# Lame Excuses



## Truknicksfan (Mar 25, 2005)

KNICKS CAN'T PLACE ALL BLAME ON INJURIES



> April 22, 2007 -- BOSTON - Apparently, if not for the "I" word, we would be preparing ourselves for some kind of special basketball extravaganza at Madison Square Garden this week. Apparently, if not for injuries, the Knicks were fully revved, fully prepared to take a weed whacker to the rest of the NBA's Eastern Conference.
> 
> "I think it's pretty safe to say had we not been so decimated, things would be different tonight," Thomas said the other night, a few minutes after the Knicks' season ended in Charlotte. "But that being said, we would like to have had a better finish. I feel pretty comfortable and confident in saying that, had we not been hit by the injuries the way we'd been hit, I think it's safe to say we would have squeezed out at least six-to-seven more wins and we'd be sitting in a totally different position."
> 
> ...





> Injuries happen. They happened to the Nets, who somehow managed to reach .500 despite missing Nenad Krstic for most of the year and Richard Jefferson for almost two months.
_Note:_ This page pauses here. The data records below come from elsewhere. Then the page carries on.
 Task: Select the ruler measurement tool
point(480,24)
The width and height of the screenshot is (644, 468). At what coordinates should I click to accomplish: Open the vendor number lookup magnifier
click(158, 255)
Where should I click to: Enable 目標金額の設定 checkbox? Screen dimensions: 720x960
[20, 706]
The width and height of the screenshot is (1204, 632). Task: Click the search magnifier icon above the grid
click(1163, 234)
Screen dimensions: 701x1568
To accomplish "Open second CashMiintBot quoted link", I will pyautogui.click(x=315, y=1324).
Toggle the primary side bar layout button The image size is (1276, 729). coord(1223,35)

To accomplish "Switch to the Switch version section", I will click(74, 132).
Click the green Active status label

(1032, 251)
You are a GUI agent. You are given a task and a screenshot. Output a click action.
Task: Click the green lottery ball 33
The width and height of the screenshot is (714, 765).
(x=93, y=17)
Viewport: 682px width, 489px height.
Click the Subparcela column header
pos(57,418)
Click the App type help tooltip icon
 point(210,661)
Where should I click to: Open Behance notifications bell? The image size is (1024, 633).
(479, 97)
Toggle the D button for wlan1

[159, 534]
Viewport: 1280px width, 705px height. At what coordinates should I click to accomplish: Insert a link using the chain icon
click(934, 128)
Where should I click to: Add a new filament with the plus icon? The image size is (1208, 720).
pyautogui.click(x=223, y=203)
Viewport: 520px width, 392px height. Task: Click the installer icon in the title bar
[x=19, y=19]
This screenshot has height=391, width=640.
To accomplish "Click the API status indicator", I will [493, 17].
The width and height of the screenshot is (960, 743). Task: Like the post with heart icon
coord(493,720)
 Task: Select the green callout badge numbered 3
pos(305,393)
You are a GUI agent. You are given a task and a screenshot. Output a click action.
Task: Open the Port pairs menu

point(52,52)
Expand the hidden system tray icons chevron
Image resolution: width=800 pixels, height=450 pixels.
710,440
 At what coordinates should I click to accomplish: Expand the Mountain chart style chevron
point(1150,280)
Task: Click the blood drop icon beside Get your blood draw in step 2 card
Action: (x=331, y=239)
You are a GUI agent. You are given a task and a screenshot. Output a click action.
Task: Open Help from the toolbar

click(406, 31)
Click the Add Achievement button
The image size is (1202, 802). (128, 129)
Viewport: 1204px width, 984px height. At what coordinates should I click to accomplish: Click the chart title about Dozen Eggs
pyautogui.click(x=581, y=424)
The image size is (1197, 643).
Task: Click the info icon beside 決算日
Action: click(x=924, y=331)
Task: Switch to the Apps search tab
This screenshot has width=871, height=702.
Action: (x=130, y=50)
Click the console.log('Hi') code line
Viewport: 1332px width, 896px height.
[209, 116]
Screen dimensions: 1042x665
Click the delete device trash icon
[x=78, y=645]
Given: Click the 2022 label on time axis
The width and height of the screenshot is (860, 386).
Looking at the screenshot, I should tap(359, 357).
They happened to the Heat, who only lost one surefire Hall of Famer (Shaq) and one projected Hall of Famer (Wade) and ground their way to the playoffs


http://www.nypost.com/seven/04222007/sports/knicks/lame_excuses_knicks_mike_vaccaro.htm

:yes:


----------



## TRUTHHURTS (Mar 1, 2003)

I found that article to be pretty stupid. 

The Heat didnt lose Shaq and Wade at the start of March.Injuries at the varying times of the season all will have a different impact on the team.Didnt they beat the heat with Shaq AND Wade so why would they have to question a game without one of them ? same goes for the magic with grant hill ?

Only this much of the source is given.